MXenes are considered as potential
support materials for nanoconfinement
of MgH2/Mg to improve the hydrogen storage properties.
However, it has never been realized so far due to the stacking and
oxidation problems caused by unexpected surface terminations (−OH,
−O, etc.) on MXenes. In this study, hexadecyl
trimethylammonium bromide was used to build a 3D Ti3C2T
x
architecture of folded nanosheets
to reduce the stacking risk of flakes, and a bottom-up self-assembly
strategy was successfully applied to synthesize ultradispersed MgH2 nanoparticles anchored on the surface of the annealed 3D
Ti3C2T
x
(Ti-MX).
The composite with a 60 wt % loading of MgH2 NPs, 60MgH2@Ti-MX, starts to decompose at 140 °C and is capable
of releasing 3.0 wt % H2 at 150 °C within 2.5 h. In
addition, a reversible capacity up to 4.0 wt % H2 was still
maintained after 60 cycles at 200 °C without obvious loss in
kinetics.

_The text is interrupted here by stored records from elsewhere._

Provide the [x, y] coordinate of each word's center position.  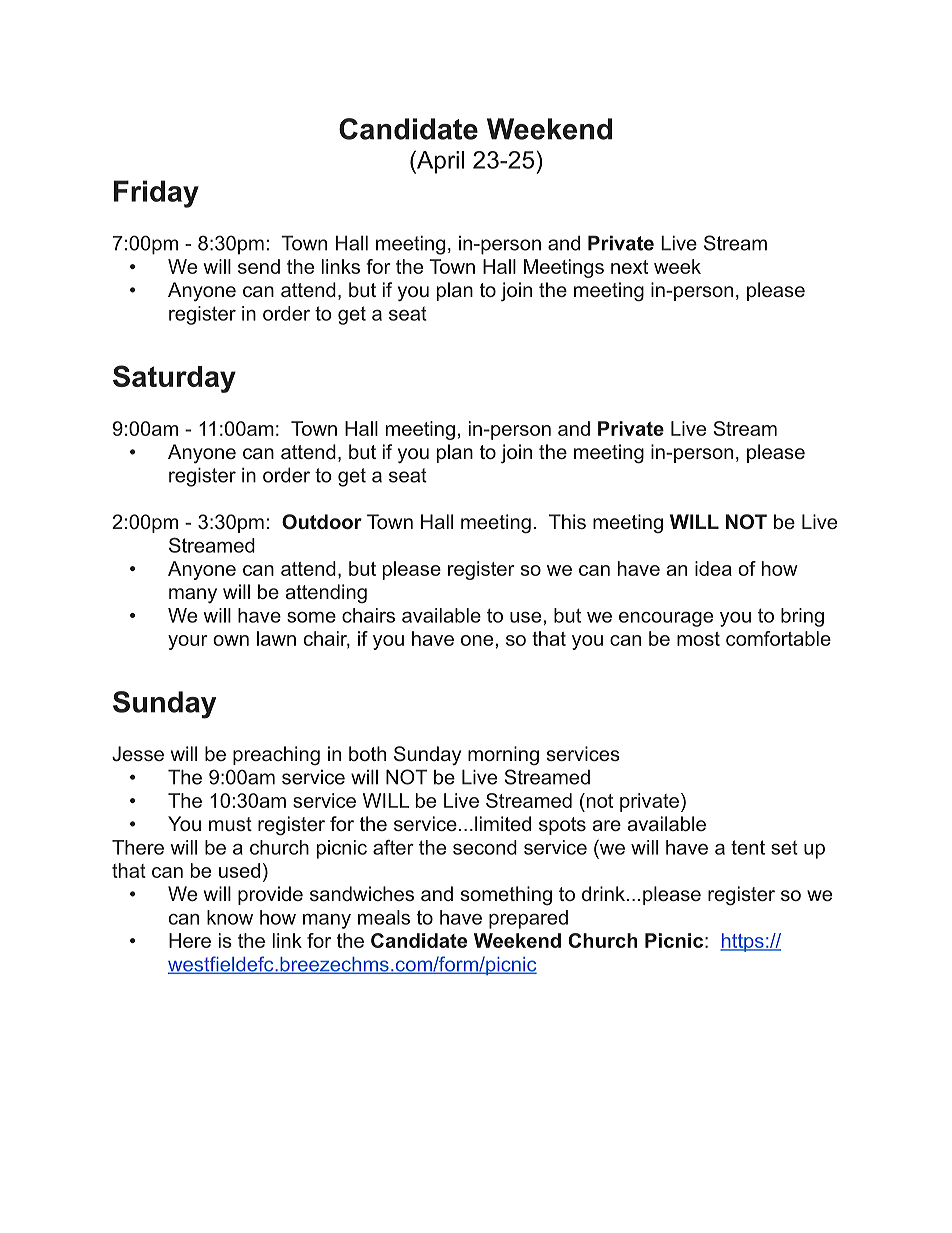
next [629, 267]
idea [713, 568]
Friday [156, 194]
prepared [528, 919]
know [230, 917]
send [259, 266]
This [567, 521]
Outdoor [322, 522]
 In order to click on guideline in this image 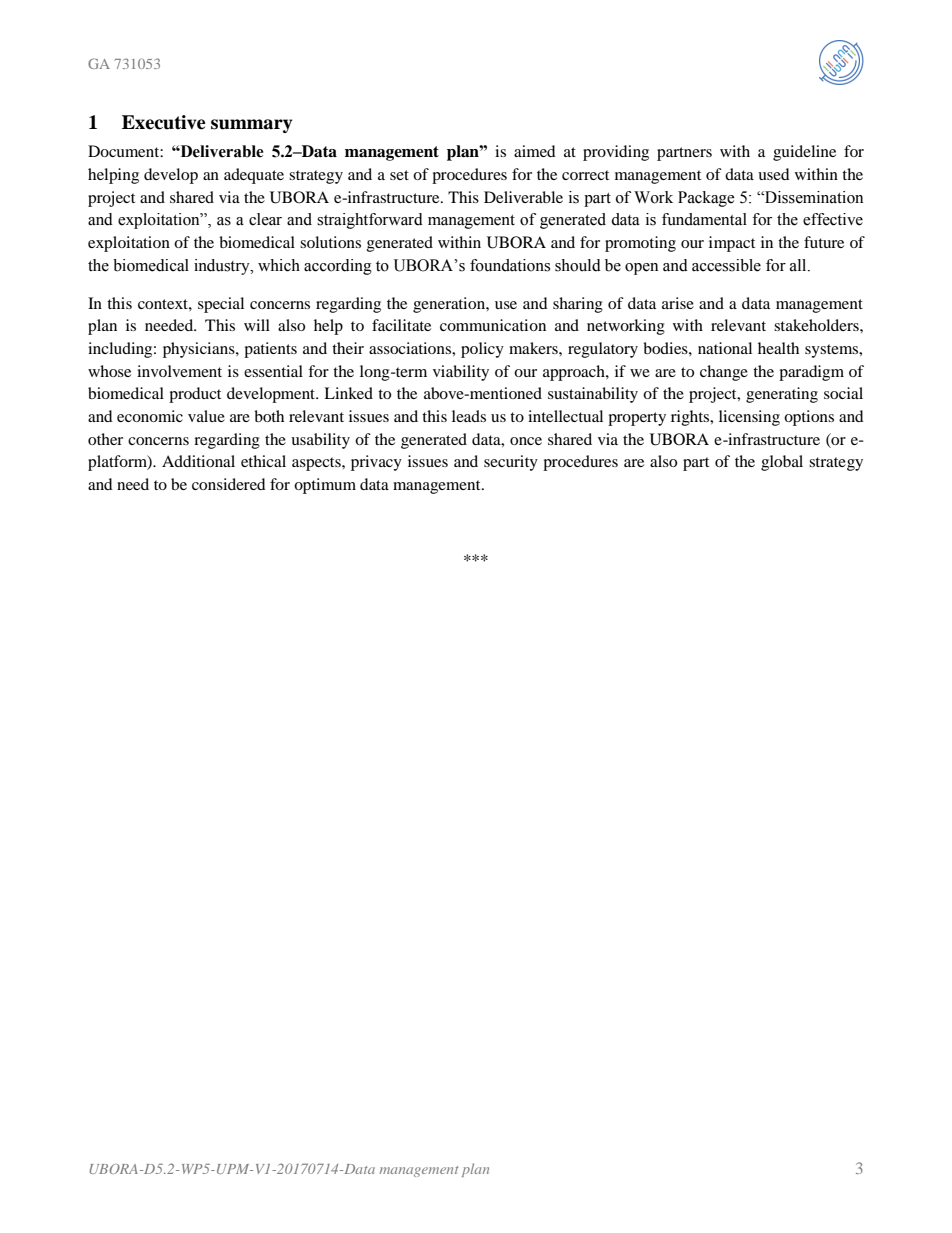, I will do `click(804, 153)`.
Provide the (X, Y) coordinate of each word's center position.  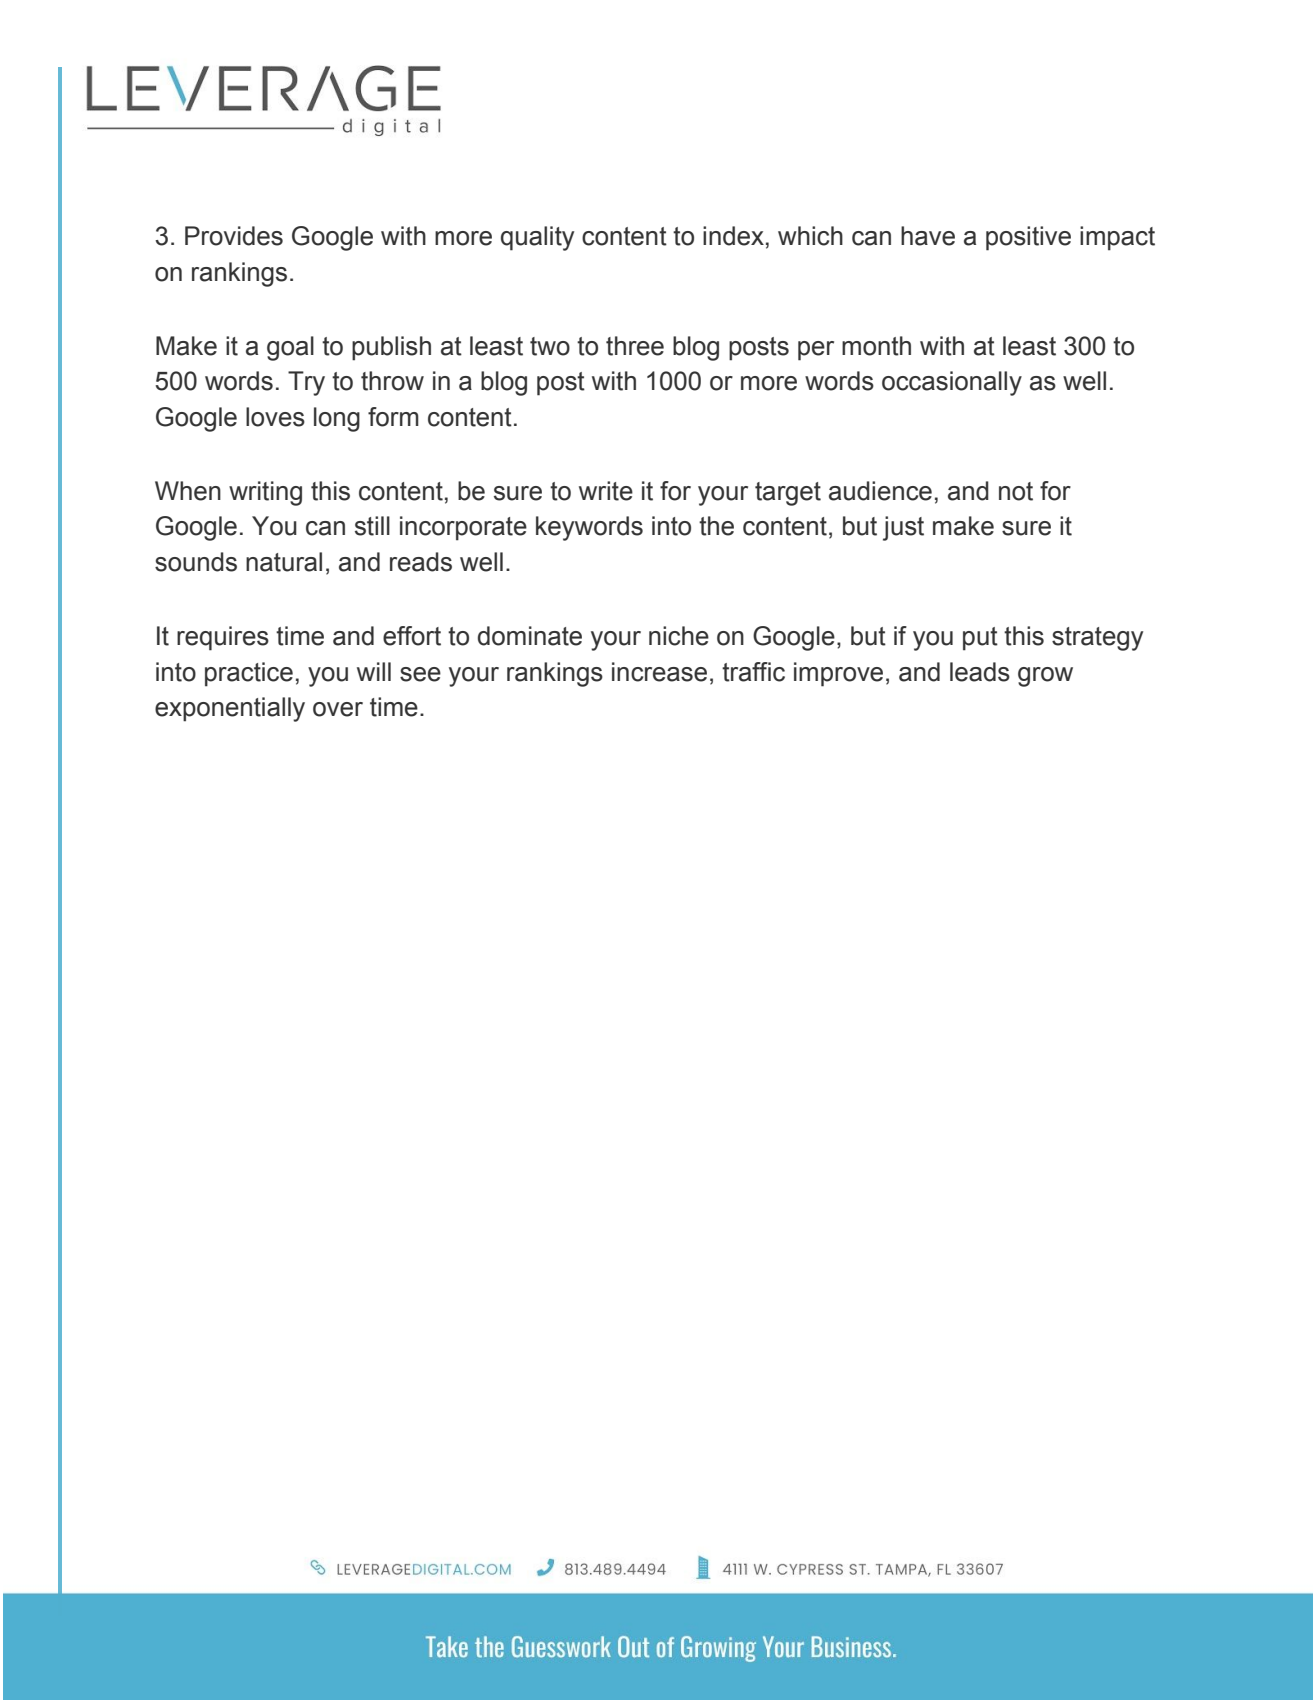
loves (275, 417)
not (1016, 491)
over (338, 709)
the (716, 526)
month (876, 346)
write (606, 491)
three (635, 346)
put (980, 639)
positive (1028, 238)
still (372, 526)
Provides (234, 236)
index (733, 236)
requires (223, 638)
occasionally (952, 383)
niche (679, 636)
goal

In situ high-resolution TEM observations
of the decomposition process together with other analyses revealed
that the nanosize effect caused by the nanoconfinement and the multiphasic
interfaces between MgH2(Mg) and Ti-MX, especially the in situ formed catalytic TiH2, were main reasons
accounting for the superior hydrogen sorption performances.